Es gibt schon verrückte Leute (zumindest ein bisschen, oder, Gustel). Gustel ist wild entschlossen, noch einmal schwimmen zu gehen. Die Rettungsring wird ausgelegt und er muss warten, bis der Kapitän zurück ist. Und schwimmt tatsächlich in aller Ruhe eine kleine Runde. Und bekommt Gesellschaft von Yolanda und dann von Thomas (das mit der Gesellschaft stimmt nur im übertragenen Sinn, denn jeder schwimmt für sich alleine). Und Lore. Und dann als Überraschungsgast noch Juan.

Das letzte Dingy draußen, mit Elfi drauf, hat da echt was verpasst.

Abends nach dem Abendessen fahren wir dicht an einem Vogelfelsen vorbei, auf dem Dickschnabellummen und Dreizehenmöwen nisten.

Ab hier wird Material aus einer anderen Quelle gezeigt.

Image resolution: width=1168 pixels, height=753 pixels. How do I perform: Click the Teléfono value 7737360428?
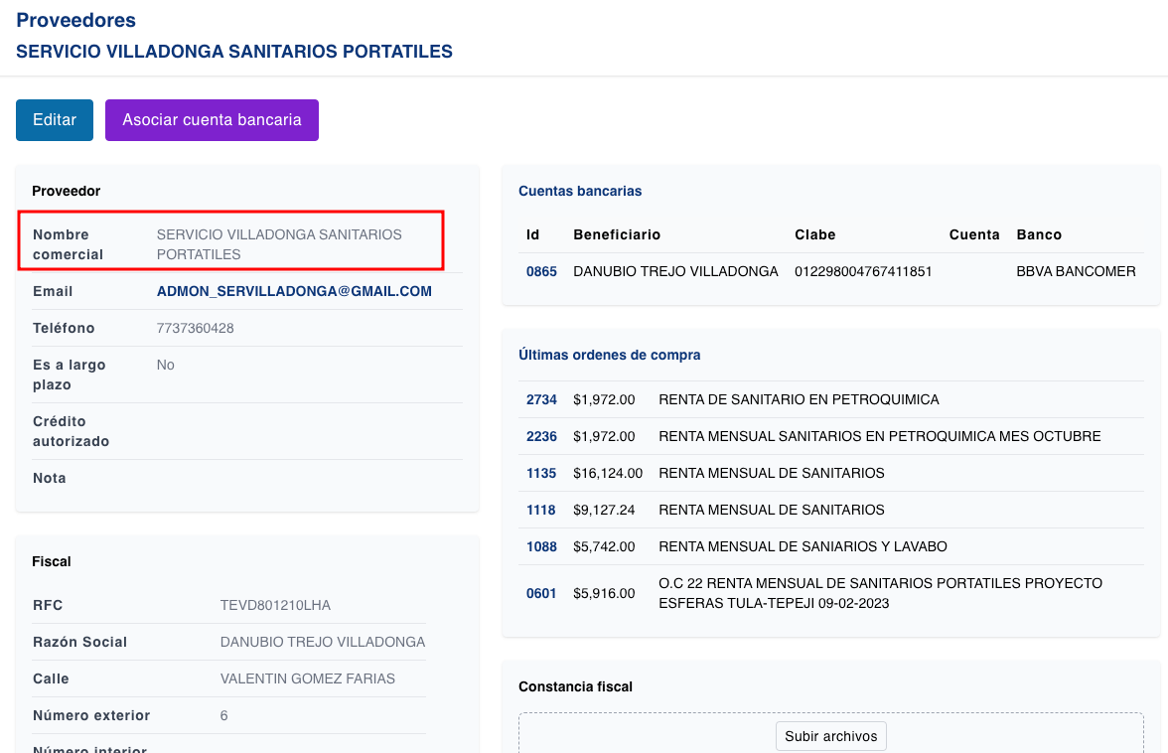(195, 328)
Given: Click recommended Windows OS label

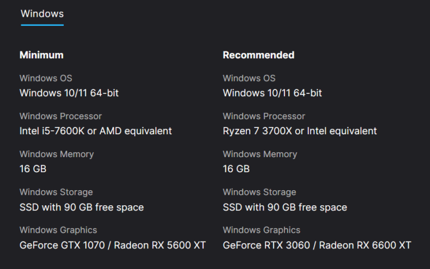Looking at the screenshot, I should pyautogui.click(x=249, y=78).
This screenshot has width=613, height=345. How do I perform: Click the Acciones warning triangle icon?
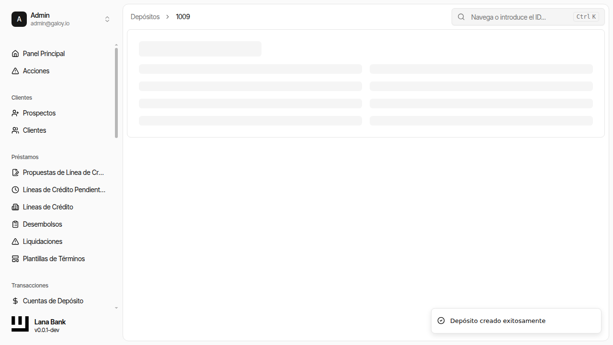tap(15, 71)
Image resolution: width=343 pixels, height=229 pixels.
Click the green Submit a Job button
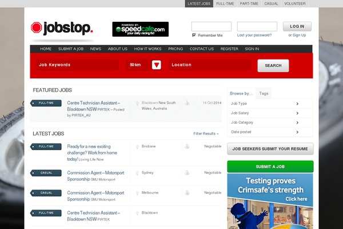pos(270,167)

Die Vögel sind nur als Punkte auf den Felsen zu erkennen. Die Belichtungsverhältnisse sind schwierig.

Wir gehen an Bord

Gegen halb sieben sind Kathrin, Elfi und ich unten am Hafen und treffen im Windschatten einer Lagerhalle auf einen kleinen Kreis unserer Mitreisenden. Anneliese und Johannes sowie Waltraud und Maren, alle vier in der (altersmäßig) älteren Hälfte der Reisegruppe. Um sieben haben sich dann auch die Übrigen versammelt. Selbst die beiden Ehepaare, die in Longyearbyen übernachtet haben, haben uns und das Schiff gefunden, was angesichts der Ausdehnung des Hafens über Kilometer entlang des Adventsdalen (einem Seitental des Isfjords) gar nicht so einfach ist.

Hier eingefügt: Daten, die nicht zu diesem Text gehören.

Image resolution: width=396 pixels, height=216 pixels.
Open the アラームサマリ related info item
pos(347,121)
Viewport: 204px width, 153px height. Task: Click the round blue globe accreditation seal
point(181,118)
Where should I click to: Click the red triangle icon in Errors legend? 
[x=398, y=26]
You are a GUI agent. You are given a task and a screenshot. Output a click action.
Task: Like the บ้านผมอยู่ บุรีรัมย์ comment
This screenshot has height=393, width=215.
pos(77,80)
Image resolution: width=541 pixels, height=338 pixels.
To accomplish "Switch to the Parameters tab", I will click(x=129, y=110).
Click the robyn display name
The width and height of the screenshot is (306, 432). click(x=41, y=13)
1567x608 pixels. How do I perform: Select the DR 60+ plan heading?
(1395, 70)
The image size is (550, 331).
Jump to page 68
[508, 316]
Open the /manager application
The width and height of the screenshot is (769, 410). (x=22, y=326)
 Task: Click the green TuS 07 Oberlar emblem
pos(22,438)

Der Kapitän kommt persönlich mit dem größeren der beiden Dingys und teilt die Schwimmwesten aus. Oh, oh, unförmige Teile, riesig im Vergleich zu denen, die Kathrin und ich aus der Antarktis kennen. Sie bestehen im Prinzip aus zwei schwimmfähigen Blöcken, die in wasserfesten orangenen Stoff gehüllt sind und mit einem schwarzen Gurt um den Rücken herum festgezurrt werden. Dazwischen klemmt der Kopf.
Der Matrosengriff scheint auch nicht üblich zu sein, obwohl der doch um einiges stabiler ist als sich einfach an der Hand zu fassen. Und auf die Schrittfolge (man tritt immer mit beiden Füssen auf eine Stelle, also erst auf den Bootsrand mit beiden Füssen und dann erst mit beiden Füssen in das Dingy hinein) wird auch nicht hingewiesen. Dabei kann man bei starkem Wellengang Spagat machen, wenn man das nicht beachtet. Na ja, vielleicht nach einer Einweisung wenn wir an Bord sind? Wellengang ist derzeit ja nicht.

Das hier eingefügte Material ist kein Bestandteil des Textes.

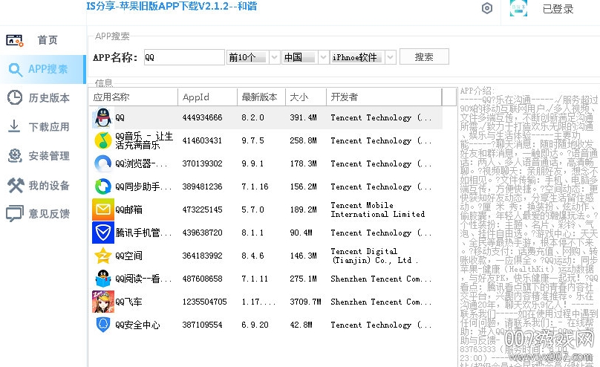Sort by the 最新版本 column header
Viewport: 600px width, 367px height.
(x=259, y=97)
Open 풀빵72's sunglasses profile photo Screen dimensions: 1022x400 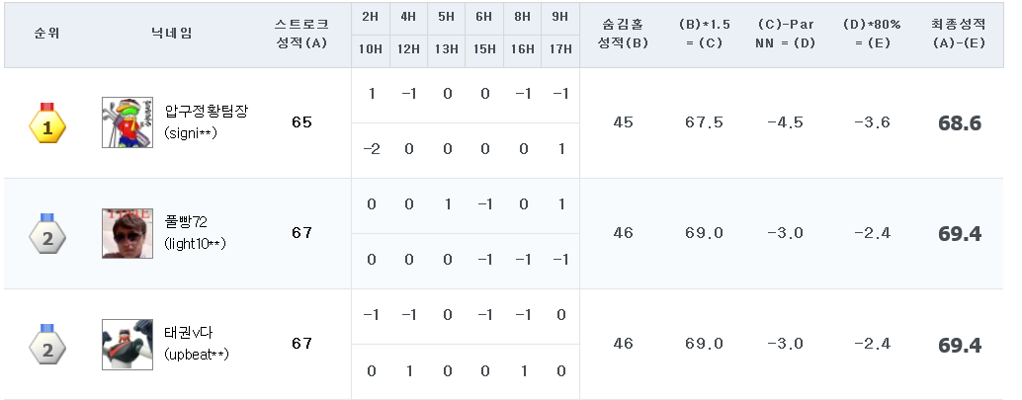pos(128,234)

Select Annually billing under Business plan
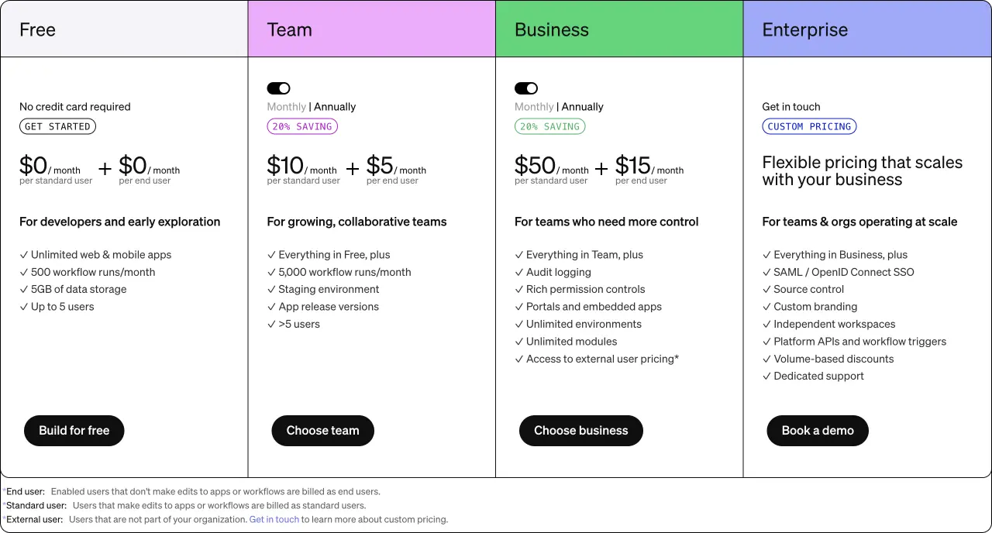[583, 107]
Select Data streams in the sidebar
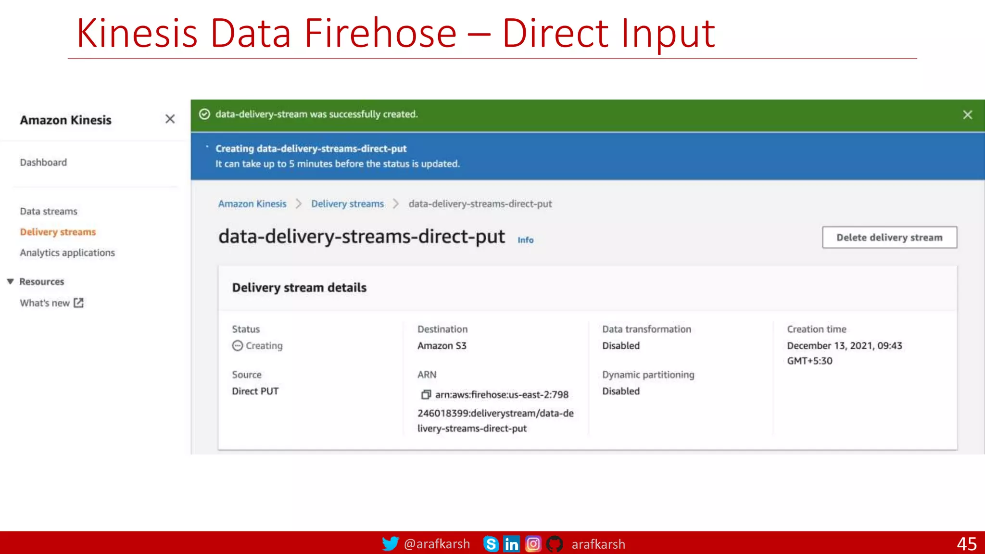The width and height of the screenshot is (985, 554). coord(49,212)
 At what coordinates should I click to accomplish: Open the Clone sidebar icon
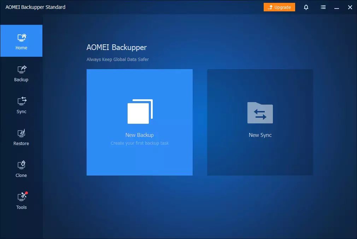tap(22, 165)
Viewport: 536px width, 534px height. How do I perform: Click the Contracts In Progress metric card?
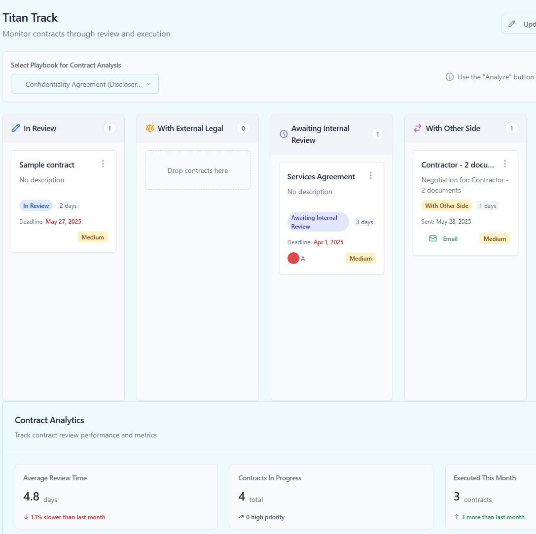point(331,497)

Besonders groß ist das Deck der Antigua wirklich nicht, aber ich denke, es wird reichen für die nächsten zwei Wochen.
Elfi schläft in "Barbados" und teilt ihre Kabine mit Lilian aus der Schweitz. Kathrin’s und meine Kabine heißt Anguella nach einer Karibikinsel und sie ist wirklich winzig. Auf der Mikheev hatten wir doch ein oder 2 Quadratmeter mehr, würde ich schätzen. Ok, dafür aber auch das Bad auf dem Flur. Hier ist am Ende unserer Kabine das Bett, ca. 2 m*1m groß. Links ist ein offenes Regal für Kleider (Schwankt das Schiff denn gar nicht? Fliegt das Zeug dann alles raus?) und ein kleines Waschbecken. Rechts geht eine Tür ins Bad, das Toilette und Dusche vereinigt und vielleicht 70 cm breit und 1,40 lang ist. Im Gang dazwischen kann man sich mit etwas Geschick zu zweit gleichzeitig umziehen. Ich schlafe oben und habe ein kleines Bullauge am Fußende. Knapp 30 cm darunter schwappt die Wasseroberfläche. Kathrin im Bett unter mir schläft also quasi unter Wasser, ich auf der Wasseroberfläche. Wir hören es plätschern. Ob ich in Schräglage durch das Bullauge den Fischen zusehen kann?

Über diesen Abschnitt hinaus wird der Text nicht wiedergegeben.